Today I finally broke down and realized that my Grandma did indeed pass away last weekend and I won't ever be able to call her or see her again. We have had a rocky relationship for awhile now. She had given up on life when my Grandpa passed away and she has been sick for a really long time. She had stopped leaving her house years ago and trying to go see her with my two wild toddlers was never easy. For the last few months (since Gavyn was born) she has not cared about anything, she never asked how Gavyn was when he was in the hospital. She just did not get it. But that meant that we did not make the time to go see her once things started to settle at home. She never got to meet her 3rd. Great Grandchild. Another spoonful of guilt added to my plate.

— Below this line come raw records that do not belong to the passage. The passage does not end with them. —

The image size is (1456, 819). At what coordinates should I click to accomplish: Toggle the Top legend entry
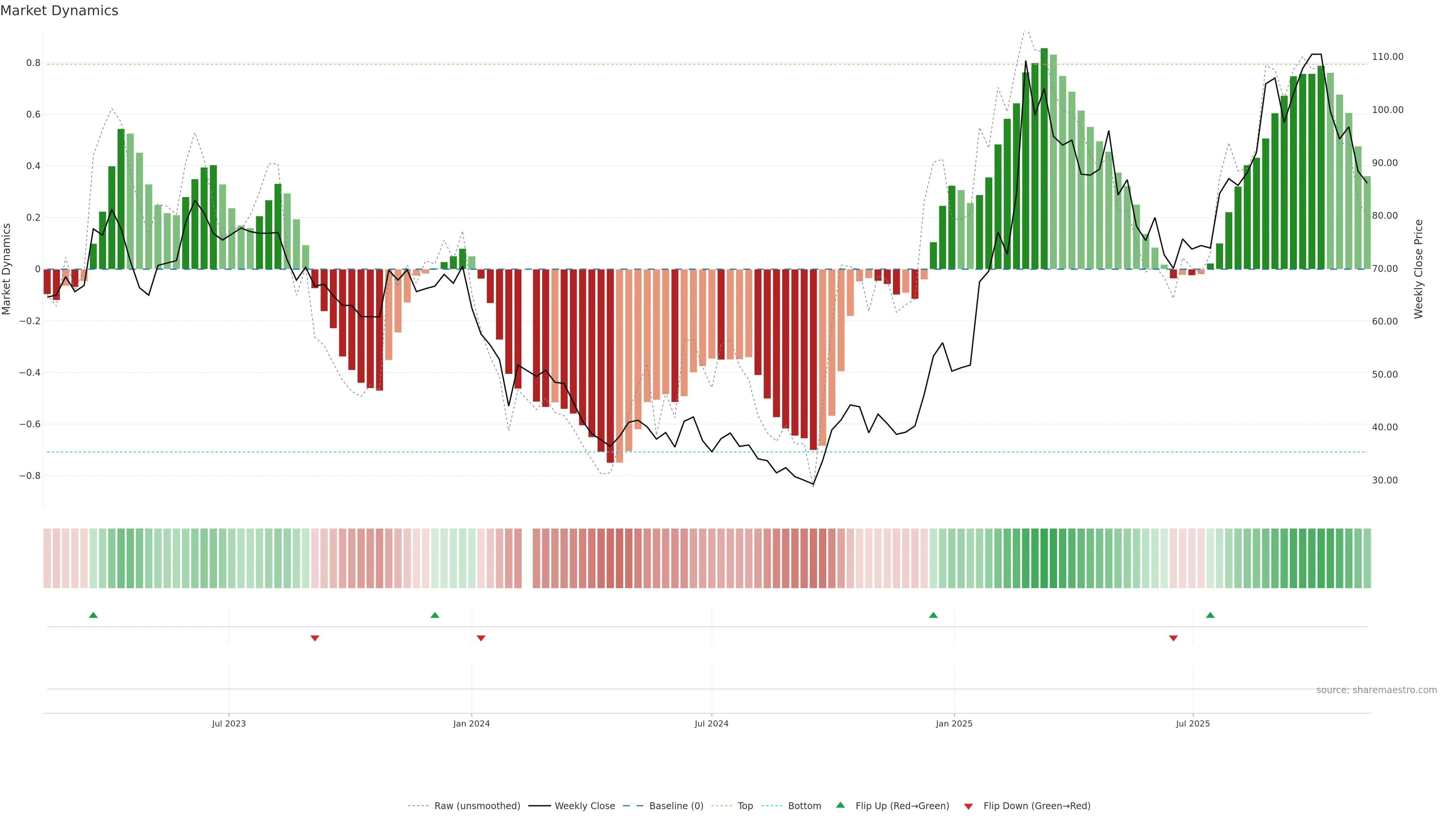745,806
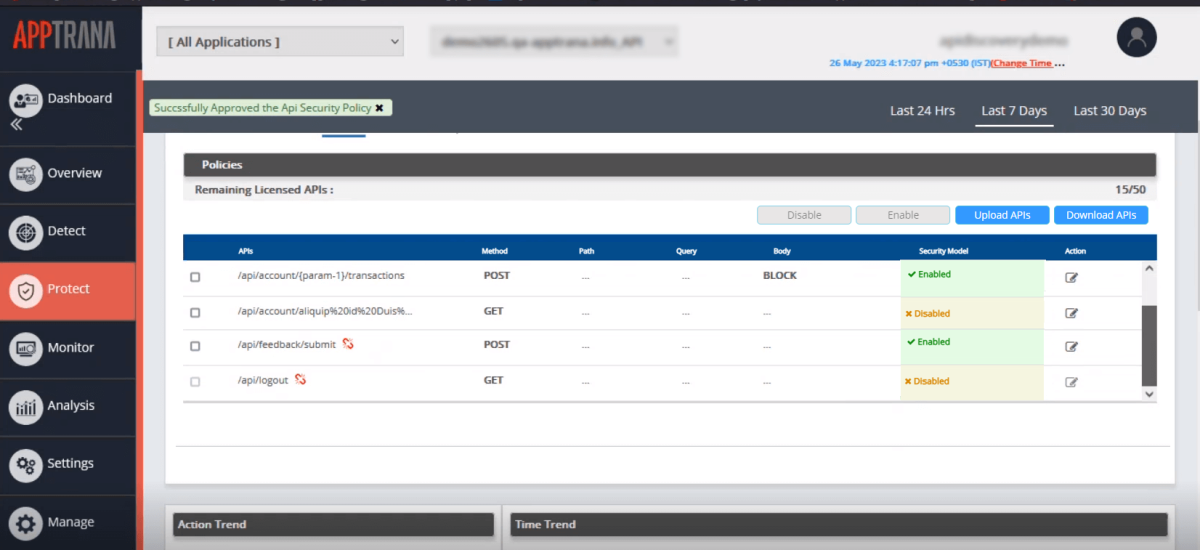The width and height of the screenshot is (1200, 550).
Task: Edit the /api/account transactions POST policy
Action: click(1071, 277)
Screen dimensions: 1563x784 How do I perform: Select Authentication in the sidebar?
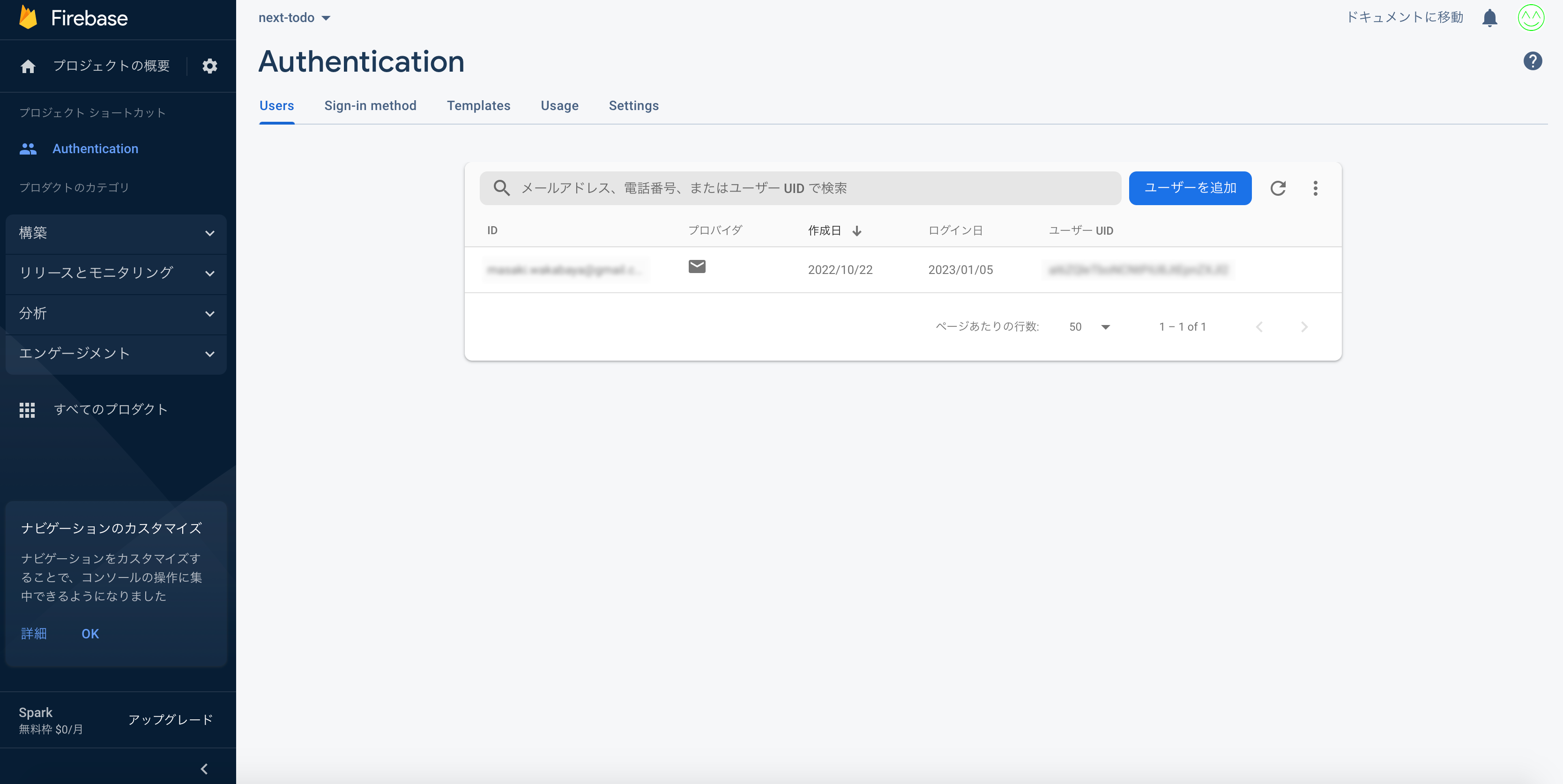[95, 148]
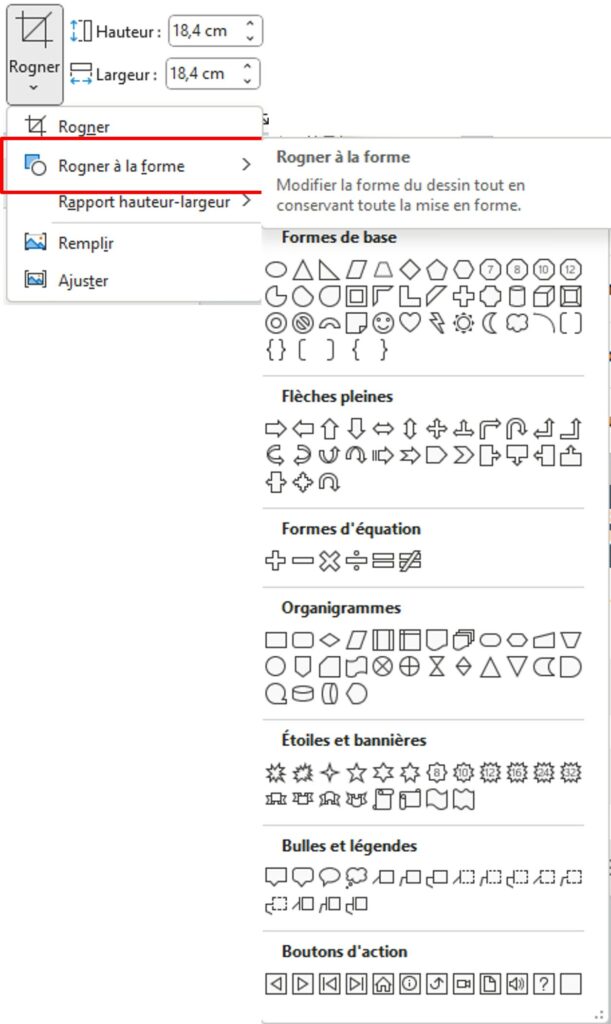Screen dimensions: 611x1024
Task: Pick the sound action button shape
Action: (x=517, y=984)
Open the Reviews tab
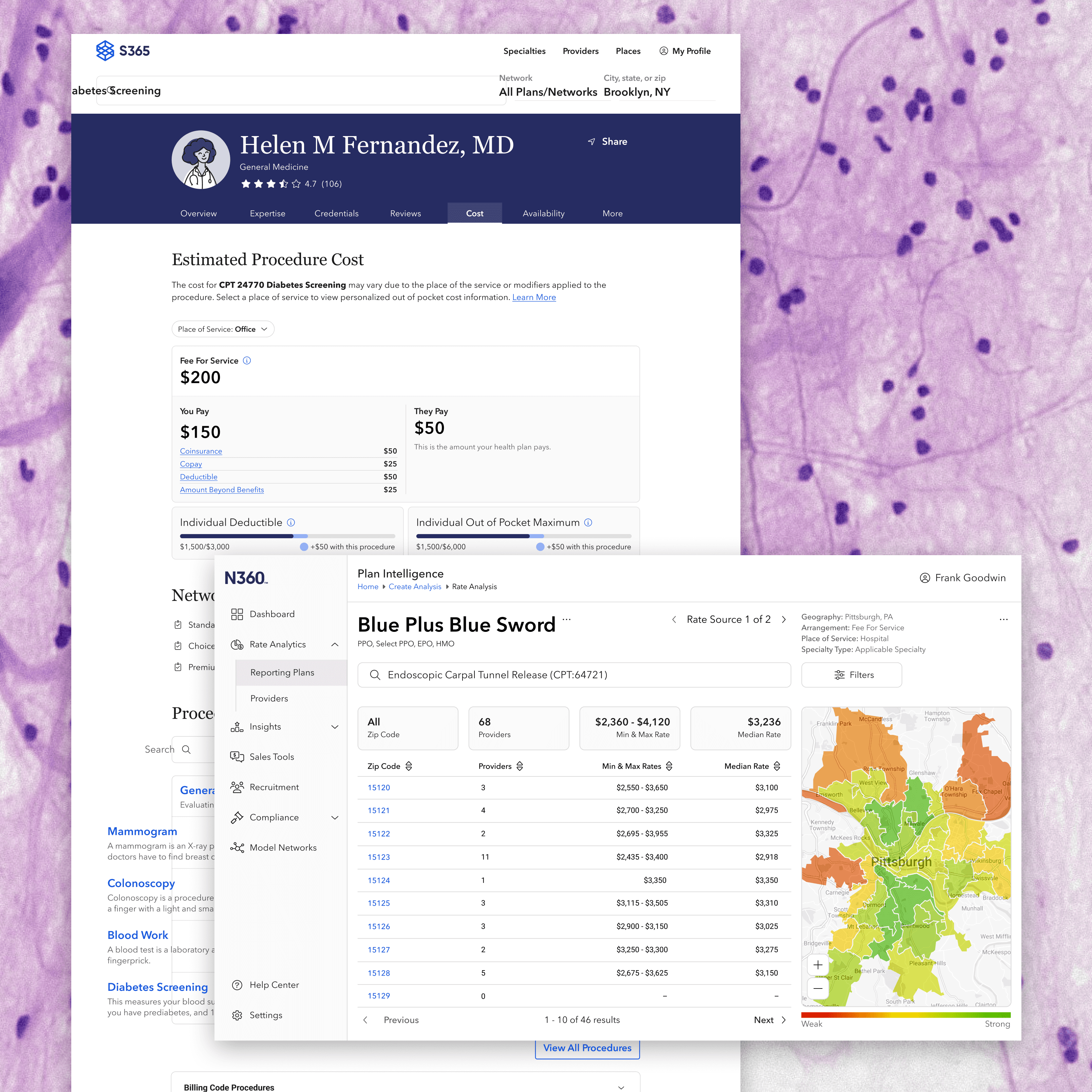 [405, 213]
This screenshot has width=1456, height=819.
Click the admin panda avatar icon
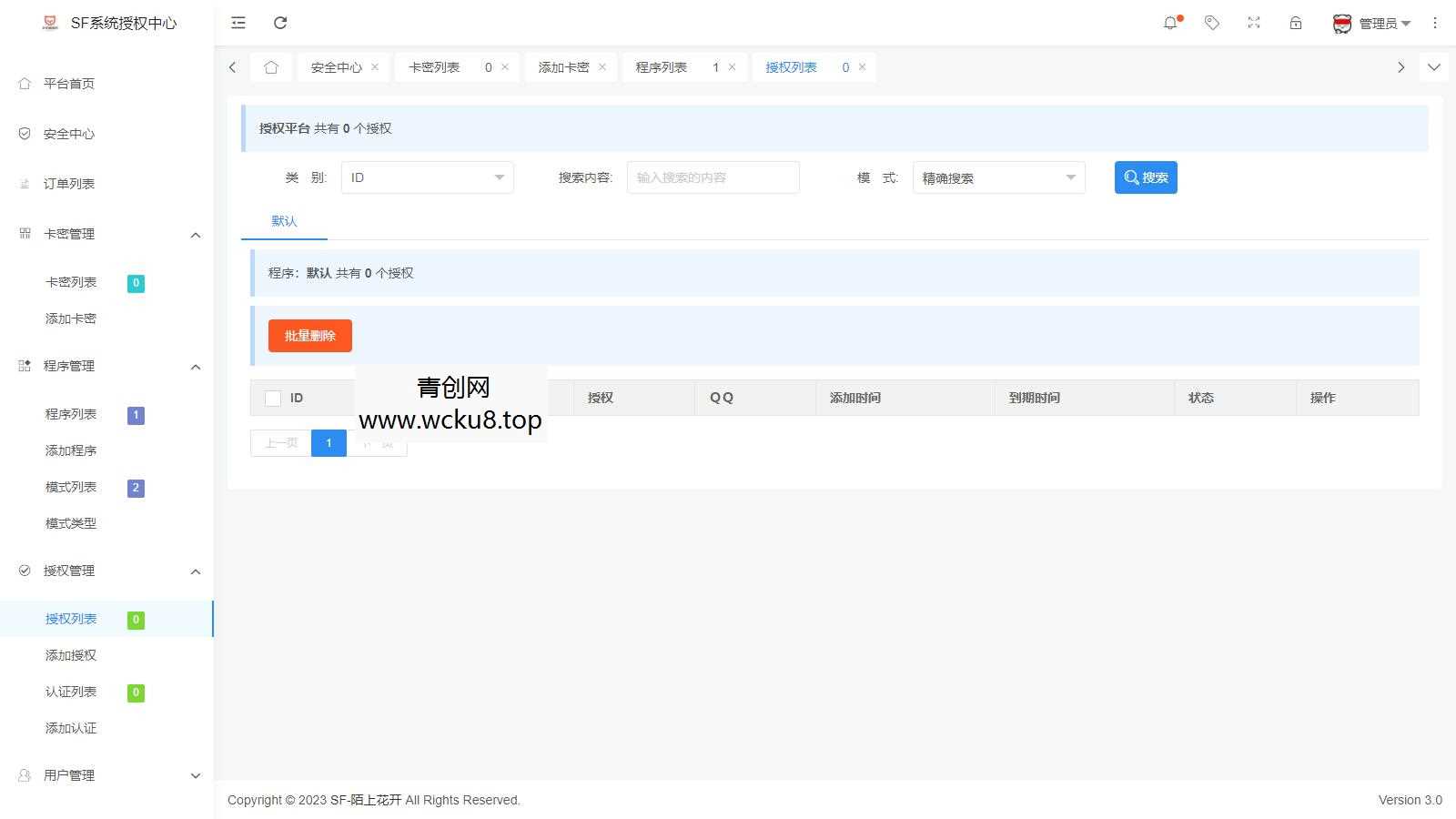[1341, 23]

She was a wonderful woman though, she married a handsome adventurous man who took her all over the world. They were generous with the many blessings they had and she loved all of us a lot. The woman I loved the most and looked up to the most passed a long time ago and I had been waiting for her to come back... she never did and that is hardest of it all.

Maybe one day the intense feeling of panic and threat will go away that comes after having a child be terribly sick. I don't know when that will happen for me. Right now I am just trying to process the emotions I am having as they come to me.